I wouldn’t know what it feels like to be truly loved if not for the personal relationships in my life—the unbelievable loyalty of my roommates, the intentionality and care of my girlfriend, and the deep interconnectedness I feel through the many friendships, organizations, mentors, and communities I am part of. These relationships have taught me how to open up, how to listen, and how to show up for others in ways I didn’t think I was capable of. I am the man I am today because of the people around me and the way these interactions have shaped my outlook on life. I am a better listener, a stronger advocate, and, I hope, a more reliable friend and partner—qualities I believe reflect what a man should strive to be.
Which brings me back to the beginning of my Wabash story.
In another timeline—one where I didn’t come here—I don’t know who I would be, but I’m certain it wouldn’t be this version of myself. Because Wabash is a place that gives you the space to struggle and still succeed. It’s a place where the “redemptive spirit” lives in its people—the faculty who believed in me, the teammates who pushed me, the communities that gave me room to grow into my own voice. I won’t pretend it was easy. I am far from finished and still have plenty of flaws to work through. What I’ve learned here, though, is that with hard work and persistence, you can accomplish just about anything. It doesn’t matter what’s in front of you or how far behind you feel.
My generation likes to say “LOCK IN” as a joke—but there’s wisdom in that. Lock in to your purpose. Lock in to your growth. Lock in to the belief that you’re capable, even when it feels like you’re not.
Back in Ghana, there’s a saying: “Mma nea wuntumi nyɛ nsiw wo kwan wɔ nea wubetumi ayɛ”
Which roughly translates to: “Let not what you cannot do deter you from what you can do.”

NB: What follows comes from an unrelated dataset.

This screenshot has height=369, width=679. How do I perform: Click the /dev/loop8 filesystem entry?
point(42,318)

For me, that has meant getting back up when I’ve fallen. It has meant choosing to belong, even in the face of imposter syndrome. It has meant having the courage to step into spaces where I didn’t always feel like I belonged and trusting that hard work could carry me where confidence sometimes could not. I’m never the most talented in the room. I’m not always the most confident. But if there’s one thing I know I have for sure, it’s my work ethic. That’s something my upbringing gave me. Here at Wabash, I learned how to shape that raw drive into something meaningful.

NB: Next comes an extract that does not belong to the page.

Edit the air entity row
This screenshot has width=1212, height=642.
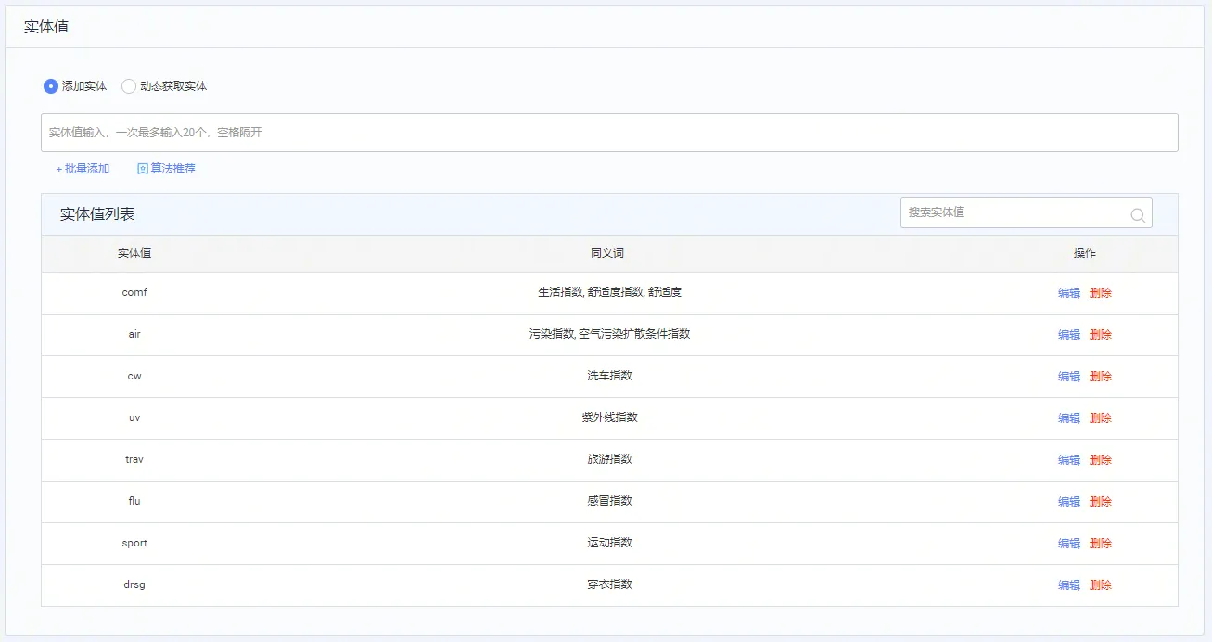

Back to where I started: I almost failed freshman tutorial.
I say that again because it matters. Failure here didn’t mean the end of my story—it was the beginning of learning what redemption looks like. Wabash is the kind of place you can fall behind and still catch up, you can lose yourself and still find meaning, you can be shaped by hardship but never defined by it. The redemptive spirit of Wabash isn’t about never falling—it’s about what you do when you hit the ground. It’s about the people who surround you, the communities that hold you accountable, the professors who refuse to let you settle for less than your best, and the friends who keep the door open and the light on.